I’m not sorry for everyone whom I have ever disappointed because I know that I can’t live up to your high standards. What doesn’t kill you doesn’t make you stronger and life doesn’t smile back. My lack of things is because of my leak and it is a scar that I have to live with. For all of you who want something from me, I don’t have it.
Hello blue eyes … I haven’t seen you in a while. Last time I lacked the faith and courage, but I’m a whole new girl now. I grew up but I see that you haven’t changed, you have the same pure soothing depth that you had before.
I trust you with all of my secrets and burdens even though your only response is a comforting whisper, your calming smell and your trials of carrying them far away to the sunset. I feel you flow in life, I feel you break and merge and I hear you call my name every night.

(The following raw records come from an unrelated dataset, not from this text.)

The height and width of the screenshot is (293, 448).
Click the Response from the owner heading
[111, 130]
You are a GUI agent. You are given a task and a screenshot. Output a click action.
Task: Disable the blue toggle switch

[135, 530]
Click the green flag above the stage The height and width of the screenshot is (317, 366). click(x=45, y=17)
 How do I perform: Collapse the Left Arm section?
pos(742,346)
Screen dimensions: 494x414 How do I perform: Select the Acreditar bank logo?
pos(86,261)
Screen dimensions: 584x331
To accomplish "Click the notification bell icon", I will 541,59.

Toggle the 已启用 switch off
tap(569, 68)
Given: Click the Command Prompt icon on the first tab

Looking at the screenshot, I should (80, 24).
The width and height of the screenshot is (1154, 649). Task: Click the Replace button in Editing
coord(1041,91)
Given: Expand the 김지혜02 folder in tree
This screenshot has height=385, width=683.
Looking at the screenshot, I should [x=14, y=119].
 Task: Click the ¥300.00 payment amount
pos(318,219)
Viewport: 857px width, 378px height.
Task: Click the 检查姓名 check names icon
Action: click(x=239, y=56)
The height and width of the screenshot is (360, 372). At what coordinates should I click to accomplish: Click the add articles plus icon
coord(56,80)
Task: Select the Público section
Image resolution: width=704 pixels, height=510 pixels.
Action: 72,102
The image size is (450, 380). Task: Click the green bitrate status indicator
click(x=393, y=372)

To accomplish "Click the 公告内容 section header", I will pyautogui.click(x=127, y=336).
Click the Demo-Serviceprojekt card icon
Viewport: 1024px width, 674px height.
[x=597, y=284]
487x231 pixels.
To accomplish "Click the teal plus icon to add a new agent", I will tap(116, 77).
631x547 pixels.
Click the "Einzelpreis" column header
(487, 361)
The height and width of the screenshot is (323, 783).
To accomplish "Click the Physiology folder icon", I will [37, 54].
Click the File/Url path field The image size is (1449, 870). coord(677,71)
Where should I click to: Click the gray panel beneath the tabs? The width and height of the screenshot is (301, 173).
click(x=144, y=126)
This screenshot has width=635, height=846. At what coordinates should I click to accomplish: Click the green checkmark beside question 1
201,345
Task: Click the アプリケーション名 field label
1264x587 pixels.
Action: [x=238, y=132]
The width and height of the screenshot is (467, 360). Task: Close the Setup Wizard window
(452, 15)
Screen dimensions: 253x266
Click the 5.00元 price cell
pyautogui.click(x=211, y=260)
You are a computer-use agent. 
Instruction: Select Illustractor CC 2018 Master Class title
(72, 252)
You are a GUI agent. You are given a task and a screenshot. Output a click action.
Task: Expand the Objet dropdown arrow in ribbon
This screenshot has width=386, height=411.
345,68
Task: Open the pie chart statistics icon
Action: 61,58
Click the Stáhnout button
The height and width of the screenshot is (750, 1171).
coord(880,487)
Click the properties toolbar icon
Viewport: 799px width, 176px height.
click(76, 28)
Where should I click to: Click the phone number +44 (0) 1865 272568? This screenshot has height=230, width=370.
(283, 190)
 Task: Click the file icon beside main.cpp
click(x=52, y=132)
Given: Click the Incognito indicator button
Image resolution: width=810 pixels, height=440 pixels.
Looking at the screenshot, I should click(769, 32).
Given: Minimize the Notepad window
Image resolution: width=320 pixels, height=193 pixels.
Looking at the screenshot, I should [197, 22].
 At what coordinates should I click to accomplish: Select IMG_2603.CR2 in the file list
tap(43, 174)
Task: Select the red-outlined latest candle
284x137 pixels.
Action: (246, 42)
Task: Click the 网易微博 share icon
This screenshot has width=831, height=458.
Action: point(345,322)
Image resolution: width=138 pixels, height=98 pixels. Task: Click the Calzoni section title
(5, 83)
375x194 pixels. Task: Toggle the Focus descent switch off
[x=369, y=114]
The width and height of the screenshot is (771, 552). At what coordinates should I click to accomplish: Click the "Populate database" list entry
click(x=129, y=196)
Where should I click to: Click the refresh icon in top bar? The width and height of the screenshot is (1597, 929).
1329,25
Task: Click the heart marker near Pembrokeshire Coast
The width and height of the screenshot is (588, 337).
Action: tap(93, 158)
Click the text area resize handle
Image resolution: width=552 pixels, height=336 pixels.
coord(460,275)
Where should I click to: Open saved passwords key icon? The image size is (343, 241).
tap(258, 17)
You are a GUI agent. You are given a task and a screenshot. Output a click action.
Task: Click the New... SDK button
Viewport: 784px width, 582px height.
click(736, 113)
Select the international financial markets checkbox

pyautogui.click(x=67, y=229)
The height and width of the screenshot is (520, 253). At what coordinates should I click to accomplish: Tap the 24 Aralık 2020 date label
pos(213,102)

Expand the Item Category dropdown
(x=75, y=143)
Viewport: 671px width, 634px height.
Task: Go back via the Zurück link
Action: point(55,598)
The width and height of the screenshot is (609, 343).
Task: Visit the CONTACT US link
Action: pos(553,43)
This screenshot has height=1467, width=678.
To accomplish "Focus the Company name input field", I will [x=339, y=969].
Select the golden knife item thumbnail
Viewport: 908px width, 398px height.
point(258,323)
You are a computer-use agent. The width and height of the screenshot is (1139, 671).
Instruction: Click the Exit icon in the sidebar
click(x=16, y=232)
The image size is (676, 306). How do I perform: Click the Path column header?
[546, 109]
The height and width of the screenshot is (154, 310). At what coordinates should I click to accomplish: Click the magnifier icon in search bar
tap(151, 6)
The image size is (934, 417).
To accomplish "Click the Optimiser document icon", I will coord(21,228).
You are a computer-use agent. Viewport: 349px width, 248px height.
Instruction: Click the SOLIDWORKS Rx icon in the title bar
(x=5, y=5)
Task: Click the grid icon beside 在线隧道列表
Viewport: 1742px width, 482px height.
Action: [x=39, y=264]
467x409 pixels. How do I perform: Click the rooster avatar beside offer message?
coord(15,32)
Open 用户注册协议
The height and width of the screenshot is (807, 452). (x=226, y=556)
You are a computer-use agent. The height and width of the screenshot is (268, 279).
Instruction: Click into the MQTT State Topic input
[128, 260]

I love the way your smooth fingers play on my face like the playful breeze and I love the buried stories in your treasure chest that you tell me. Take me in when I fall into your mysterious arms, embrace me with your weakness and your strength. Heal my wounds and wash my soul from my stains as I breathe you all in.
I have the need to dip into the darkness and disappear like the mermaid’s story in reverse. I want to float, to dream, to be free, to be saved, to live and to sleep. I’m just a step away … One more step to go beyond, to you, for my rebirth to begin.
What if you find a book that has all of the answers that you don’t want to know? Would you dare to read? What if then the way you see the world changes? Will you start to see people changing their skins? Will you see your chains which are made of humiliation?
Will you be inside a cage and its key is with a master of your fears? Will you even try to break free? A slave you are, a slave you will be when it falls into the hand of another slave for it is his only chance to switch. Will your blanket shrink then and stop covering your cold feet?
Never mind, you know what is scarier? If the answers were for Yes or No questions and all of them were Yeses. Now, after you read, a mighty door will open before you and strong white light comes out, will you go in or do you fear the light now?
“Am I next?” I thought as I walked by a cemetry in Turkey. They were people like me, I am no god. Will I die? That is out of question. What about my pitiful misdeeds … will I carry their heavy weight on my chest? Will they fit in my grave? In the darkness lays green. Who is that man standing before me? Why do I feel pulled and submissive?
Fear of death is suddenly clear and planted. Stranger, Are you reading my thoughts?! Stop shuffling them on your poker table. I am only grey fading to white. As the healing illness runs through my veins I can hear his only loud thought – “You are next.”